What follows are records. Restate all of them word for word.

Pixel coordinate grounding data
______________________________
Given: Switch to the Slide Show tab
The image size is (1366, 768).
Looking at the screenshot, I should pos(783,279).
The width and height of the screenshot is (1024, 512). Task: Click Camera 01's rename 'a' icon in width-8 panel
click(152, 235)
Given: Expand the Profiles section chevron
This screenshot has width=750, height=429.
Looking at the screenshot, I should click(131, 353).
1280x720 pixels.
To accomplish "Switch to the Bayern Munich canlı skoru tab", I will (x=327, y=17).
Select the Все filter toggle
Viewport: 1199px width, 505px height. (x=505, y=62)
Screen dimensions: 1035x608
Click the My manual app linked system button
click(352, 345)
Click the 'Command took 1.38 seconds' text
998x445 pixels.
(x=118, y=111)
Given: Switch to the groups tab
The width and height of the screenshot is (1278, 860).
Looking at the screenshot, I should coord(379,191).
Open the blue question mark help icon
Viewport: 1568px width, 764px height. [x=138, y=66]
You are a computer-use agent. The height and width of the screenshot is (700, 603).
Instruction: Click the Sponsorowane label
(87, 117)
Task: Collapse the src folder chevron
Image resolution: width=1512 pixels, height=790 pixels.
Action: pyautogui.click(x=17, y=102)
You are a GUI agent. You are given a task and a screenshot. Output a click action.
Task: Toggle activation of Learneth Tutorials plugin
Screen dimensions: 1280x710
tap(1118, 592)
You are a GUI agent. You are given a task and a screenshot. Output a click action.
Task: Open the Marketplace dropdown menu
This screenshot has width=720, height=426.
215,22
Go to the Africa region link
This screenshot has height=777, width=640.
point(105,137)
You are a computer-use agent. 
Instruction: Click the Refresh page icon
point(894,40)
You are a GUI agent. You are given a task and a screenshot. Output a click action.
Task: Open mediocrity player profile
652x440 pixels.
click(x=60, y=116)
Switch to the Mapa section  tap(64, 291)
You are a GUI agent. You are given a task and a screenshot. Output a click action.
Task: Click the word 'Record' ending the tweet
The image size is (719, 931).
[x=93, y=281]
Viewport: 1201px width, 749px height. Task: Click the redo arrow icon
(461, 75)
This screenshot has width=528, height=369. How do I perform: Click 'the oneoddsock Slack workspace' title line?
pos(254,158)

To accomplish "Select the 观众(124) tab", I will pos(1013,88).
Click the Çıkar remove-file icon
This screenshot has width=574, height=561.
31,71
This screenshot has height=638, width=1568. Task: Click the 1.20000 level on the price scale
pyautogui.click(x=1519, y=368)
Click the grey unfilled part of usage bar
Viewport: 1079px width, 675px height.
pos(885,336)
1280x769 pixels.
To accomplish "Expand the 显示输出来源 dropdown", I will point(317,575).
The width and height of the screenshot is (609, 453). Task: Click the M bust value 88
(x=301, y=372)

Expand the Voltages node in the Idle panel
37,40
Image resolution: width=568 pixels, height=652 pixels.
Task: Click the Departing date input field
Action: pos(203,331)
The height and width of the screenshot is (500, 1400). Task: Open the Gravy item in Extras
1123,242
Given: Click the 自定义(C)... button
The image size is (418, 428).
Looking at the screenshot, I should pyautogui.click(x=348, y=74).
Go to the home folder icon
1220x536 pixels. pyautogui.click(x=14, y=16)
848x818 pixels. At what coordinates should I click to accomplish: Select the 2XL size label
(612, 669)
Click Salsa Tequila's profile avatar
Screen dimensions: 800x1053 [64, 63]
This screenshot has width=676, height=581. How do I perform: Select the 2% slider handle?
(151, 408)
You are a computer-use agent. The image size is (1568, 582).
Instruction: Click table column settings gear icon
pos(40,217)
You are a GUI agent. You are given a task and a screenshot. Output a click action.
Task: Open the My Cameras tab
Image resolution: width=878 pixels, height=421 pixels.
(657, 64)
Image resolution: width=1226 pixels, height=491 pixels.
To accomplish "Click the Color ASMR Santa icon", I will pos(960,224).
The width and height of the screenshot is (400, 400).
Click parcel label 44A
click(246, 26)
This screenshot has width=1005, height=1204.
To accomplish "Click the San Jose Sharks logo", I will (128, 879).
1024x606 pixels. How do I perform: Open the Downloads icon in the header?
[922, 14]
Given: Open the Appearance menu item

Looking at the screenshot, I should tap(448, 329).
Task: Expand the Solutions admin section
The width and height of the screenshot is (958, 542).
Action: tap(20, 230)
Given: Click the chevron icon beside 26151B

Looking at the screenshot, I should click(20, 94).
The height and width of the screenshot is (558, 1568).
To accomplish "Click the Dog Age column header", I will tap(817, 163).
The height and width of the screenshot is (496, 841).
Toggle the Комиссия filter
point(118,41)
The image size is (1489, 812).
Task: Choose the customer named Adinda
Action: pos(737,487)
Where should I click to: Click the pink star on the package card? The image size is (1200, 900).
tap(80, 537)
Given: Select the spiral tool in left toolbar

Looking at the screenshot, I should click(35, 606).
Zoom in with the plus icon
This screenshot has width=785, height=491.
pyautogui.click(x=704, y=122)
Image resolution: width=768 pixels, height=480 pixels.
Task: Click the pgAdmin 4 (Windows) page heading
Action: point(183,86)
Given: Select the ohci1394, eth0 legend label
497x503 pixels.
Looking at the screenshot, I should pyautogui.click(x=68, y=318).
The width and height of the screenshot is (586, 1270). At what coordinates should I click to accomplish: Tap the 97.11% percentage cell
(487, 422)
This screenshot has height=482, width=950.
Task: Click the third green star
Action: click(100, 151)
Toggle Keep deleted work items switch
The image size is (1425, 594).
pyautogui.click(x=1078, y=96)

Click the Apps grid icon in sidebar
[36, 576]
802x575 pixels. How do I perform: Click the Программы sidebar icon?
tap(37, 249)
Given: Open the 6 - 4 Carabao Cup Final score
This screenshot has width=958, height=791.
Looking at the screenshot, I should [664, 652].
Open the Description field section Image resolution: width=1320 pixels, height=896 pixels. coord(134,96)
______________________________
### WRITTEN SOLUTION:
Given: Switch to the Slide Show tab
The image size is (1366, 768).
Looking at the screenshot, I should pos(783,279).
The width and height of the screenshot is (1024, 512). Task: Click Camera 01's rename 'a' icon in width-8 panel
click(152, 235)
Given: Expand the Profiles section chevron
This screenshot has width=750, height=429.
Looking at the screenshot, I should click(131, 353).
1280x720 pixels.
To accomplish "Switch to the Bayern Munich canlı skoru tab", I will (x=327, y=17).
Select the Все filter toggle
Viewport: 1199px width, 505px height. (x=505, y=62)
Screen dimensions: 1035x608
Click the My manual app linked system button
click(352, 345)
Click the 'Command took 1.38 seconds' text
998x445 pixels.
(x=118, y=111)
Given: Switch to the groups tab
The width and height of the screenshot is (1278, 860).
Looking at the screenshot, I should coord(379,191).
Open the blue question mark help icon
Viewport: 1568px width, 764px height. [x=138, y=66]
You are a computer-use agent. The height and width of the screenshot is (700, 603).
Instruction: Click the Sponsorowane label
(87, 117)
Task: Collapse the src folder chevron
Image resolution: width=1512 pixels, height=790 pixels.
Action: pyautogui.click(x=17, y=102)
You are a GUI agent. You are given a task and a screenshot. Output a click action.
Task: Toggle activation of Learneth Tutorials plugin
Screen dimensions: 1280x710
tap(1118, 592)
You are a GUI agent. You are given a task and a screenshot. Output a click action.
Task: Open the Marketplace dropdown menu
This screenshot has width=720, height=426.
215,22
Go to the Africa region link
This screenshot has height=777, width=640.
point(105,137)
You are a computer-use agent. 
Instruction: Click the Refresh page icon
point(894,40)
You are a GUI agent. You are given a task and a screenshot. Output a click action.
Task: Open mediocrity player profile
652x440 pixels.
click(x=60, y=116)
Switch to the Mapa section  tap(64, 291)
You are a GUI agent. You are given a task and a screenshot. Output a click action.
Task: Click the word 'Record' ending the tweet
The image size is (719, 931).
[x=93, y=281]
Viewport: 1201px width, 749px height. Task: Click the redo arrow icon
(461, 75)
This screenshot has width=528, height=369. How do I perform: Click 'the oneoddsock Slack workspace' title line?
pos(254,158)

To accomplish "Select the 观众(124) tab", I will pos(1013,88).
Click the Çıkar remove-file icon
This screenshot has width=574, height=561.
31,71
This screenshot has height=638, width=1568. Task: Click the 1.20000 level on the price scale
pyautogui.click(x=1519, y=368)
Click the grey unfilled part of usage bar
Viewport: 1079px width, 675px height.
pos(885,336)
1280x769 pixels.
To accomplish "Expand the 显示输出来源 dropdown", I will point(317,575).
The width and height of the screenshot is (609, 453). Task: Click the M bust value 88
(x=301, y=372)

Expand the Voltages node in the Idle panel
37,40
Image resolution: width=568 pixels, height=652 pixels.
Task: Click the Departing date input field
Action: pos(203,331)
The height and width of the screenshot is (500, 1400). Task: Open the Gravy item in Extras
1123,242
Given: Click the 自定义(C)... button
The image size is (418, 428).
Looking at the screenshot, I should pyautogui.click(x=348, y=74).
Go to the home folder icon
1220x536 pixels. pyautogui.click(x=14, y=16)
848x818 pixels. At what coordinates should I click to accomplish: Select the 2XL size label
(612, 669)
Click Salsa Tequila's profile avatar
Screen dimensions: 800x1053 [64, 63]
This screenshot has width=676, height=581. How do I perform: Select the 2% slider handle?
(151, 408)
You are a computer-use agent. The image size is (1568, 582).
Instruction: Click table column settings gear icon
pos(40,217)
You are a GUI agent. You are given a task and a screenshot. Output a click action.
Task: Open the My Cameras tab
Image resolution: width=878 pixels, height=421 pixels.
(657, 64)
Image resolution: width=1226 pixels, height=491 pixels.
To accomplish "Click the Color ASMR Santa icon", I will pos(960,224).
The width and height of the screenshot is (400, 400).
Click parcel label 44A
click(246, 26)
This screenshot has width=1005, height=1204.
To accomplish "Click the San Jose Sharks logo", I will (128, 879).
1024x606 pixels. How do I perform: Open the Downloads icon in the header?
[922, 14]
Given: Open the Appearance menu item

Looking at the screenshot, I should tap(448, 329).
Task: Expand the Solutions admin section
The width and height of the screenshot is (958, 542).
Action: tap(20, 230)
Given: Click the chevron icon beside 26151B

Looking at the screenshot, I should click(20, 94).
The height and width of the screenshot is (558, 1568).
To accomplish "Click the Dog Age column header", I will tap(817, 163).
The height and width of the screenshot is (496, 841).
Toggle the Комиссия filter
point(118,41)
The image size is (1489, 812).
Task: Choose the customer named Adinda
Action: pos(737,487)
Where should I click to: Click the pink star on the package card? The image size is (1200, 900).
tap(80, 537)
Given: Select the spiral tool in left toolbar

Looking at the screenshot, I should click(35, 606).
Zoom in with the plus icon
This screenshot has width=785, height=491.
pyautogui.click(x=704, y=122)
Image resolution: width=768 pixels, height=480 pixels.
Task: Click the pgAdmin 4 (Windows) page heading
Action: point(183,86)
Given: Select the ohci1394, eth0 legend label
497x503 pixels.
Looking at the screenshot, I should pyautogui.click(x=68, y=318).
The width and height of the screenshot is (586, 1270). At what coordinates should I click to accomplish: Tap the 97.11% percentage cell
(487, 422)
This screenshot has height=482, width=950.
Task: Click the third green star
Action: click(100, 151)
Toggle Keep deleted work items switch
The image size is (1425, 594).
pyautogui.click(x=1078, y=96)

Click the Apps grid icon in sidebar
[36, 576]
802x575 pixels. How do I perform: Click the Программы sidebar icon?
tap(37, 249)
Given: Open the 6 - 4 Carabao Cup Final score
This screenshot has width=958, height=791.
Looking at the screenshot, I should [664, 652].
Open the Description field section Image resolution: width=1320 pixels, height=896 pixels. coord(134,96)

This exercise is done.